4-го утром.
Нет, ногам положительно нет места. Оттого, что согнуты всю ночь, не чувствую их утром. Тюрину перевели в больницу. Крепкая старуха, она и в сильном жару не сдается. Отказалась от помощи, шла сама, шла гордо, хоть и неохотно. Не хотела уходить, у нее, вероятно, сыпной тиф.
На койку легла теперь я; протянула, наконец, ноги — очень уж болят. Ночь прошла тревожно. Удручает неизвестность. Дни уходят. Кика, больной, еще в тюрьме. Всю ночь видела, что кто-то умирает возле меня, но не знала кто. Просыпалась с бьющимся сердцем. А под окном выстрелы как бы нарочно не прекращались. И-на необыкновенно желта. Мы все вдруг осунулись.
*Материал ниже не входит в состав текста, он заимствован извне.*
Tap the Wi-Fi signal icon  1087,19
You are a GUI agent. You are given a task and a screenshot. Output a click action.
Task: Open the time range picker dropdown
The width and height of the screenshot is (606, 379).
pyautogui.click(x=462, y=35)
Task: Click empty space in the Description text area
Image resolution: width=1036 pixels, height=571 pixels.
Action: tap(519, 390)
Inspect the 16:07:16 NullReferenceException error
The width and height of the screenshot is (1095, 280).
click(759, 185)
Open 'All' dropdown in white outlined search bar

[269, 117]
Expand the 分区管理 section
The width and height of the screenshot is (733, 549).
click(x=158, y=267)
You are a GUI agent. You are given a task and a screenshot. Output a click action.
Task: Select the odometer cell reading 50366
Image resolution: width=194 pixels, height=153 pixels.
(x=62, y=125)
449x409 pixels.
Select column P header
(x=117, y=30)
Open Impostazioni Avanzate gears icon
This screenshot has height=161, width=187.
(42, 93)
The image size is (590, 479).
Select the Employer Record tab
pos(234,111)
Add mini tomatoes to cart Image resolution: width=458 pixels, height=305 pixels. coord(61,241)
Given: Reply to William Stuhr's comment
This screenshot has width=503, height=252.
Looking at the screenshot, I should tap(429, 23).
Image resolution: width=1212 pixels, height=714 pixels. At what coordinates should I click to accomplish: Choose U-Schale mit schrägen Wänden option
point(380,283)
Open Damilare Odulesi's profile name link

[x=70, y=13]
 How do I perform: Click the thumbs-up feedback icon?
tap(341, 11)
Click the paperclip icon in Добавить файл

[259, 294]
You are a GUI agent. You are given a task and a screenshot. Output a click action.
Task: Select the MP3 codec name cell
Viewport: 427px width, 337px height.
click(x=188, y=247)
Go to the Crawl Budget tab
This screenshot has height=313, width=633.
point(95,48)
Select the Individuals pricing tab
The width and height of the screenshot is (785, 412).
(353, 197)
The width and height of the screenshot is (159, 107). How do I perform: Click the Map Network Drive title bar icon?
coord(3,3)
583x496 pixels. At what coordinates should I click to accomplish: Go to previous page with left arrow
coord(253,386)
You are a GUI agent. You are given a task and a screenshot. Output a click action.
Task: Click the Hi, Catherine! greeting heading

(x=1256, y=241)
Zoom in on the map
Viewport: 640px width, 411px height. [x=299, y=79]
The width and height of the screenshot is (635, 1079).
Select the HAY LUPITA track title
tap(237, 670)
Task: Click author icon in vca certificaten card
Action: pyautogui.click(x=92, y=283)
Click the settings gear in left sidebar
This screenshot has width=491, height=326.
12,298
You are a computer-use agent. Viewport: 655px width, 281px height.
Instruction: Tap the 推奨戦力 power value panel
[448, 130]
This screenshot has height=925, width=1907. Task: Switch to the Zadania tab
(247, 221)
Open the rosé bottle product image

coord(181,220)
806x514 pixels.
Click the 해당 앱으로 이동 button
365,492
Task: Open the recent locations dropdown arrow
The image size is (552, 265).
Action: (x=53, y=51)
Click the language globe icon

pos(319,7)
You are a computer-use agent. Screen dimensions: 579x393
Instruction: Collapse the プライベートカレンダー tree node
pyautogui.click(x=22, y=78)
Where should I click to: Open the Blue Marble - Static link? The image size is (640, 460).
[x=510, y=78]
Валя живет любовью и записками. Она рада быть во втором этаже. Отсюда можно наблюдать (если выйти в коридор) мужской двор. Правда, мужа она еще не видала, но может случиться, что увидит. Это ее поддерживает. Даже цветущая Мария Павловна поддалась. Двойра рассказывает о «трех ребенках» и обливается слезами.
Почему-то, глядя на нее, вспоминаю слова из Библии: «Рахиль плачет о детях своих и не может утешиться». И-на и Валя все время стирают; от развешанного белья еще теснее.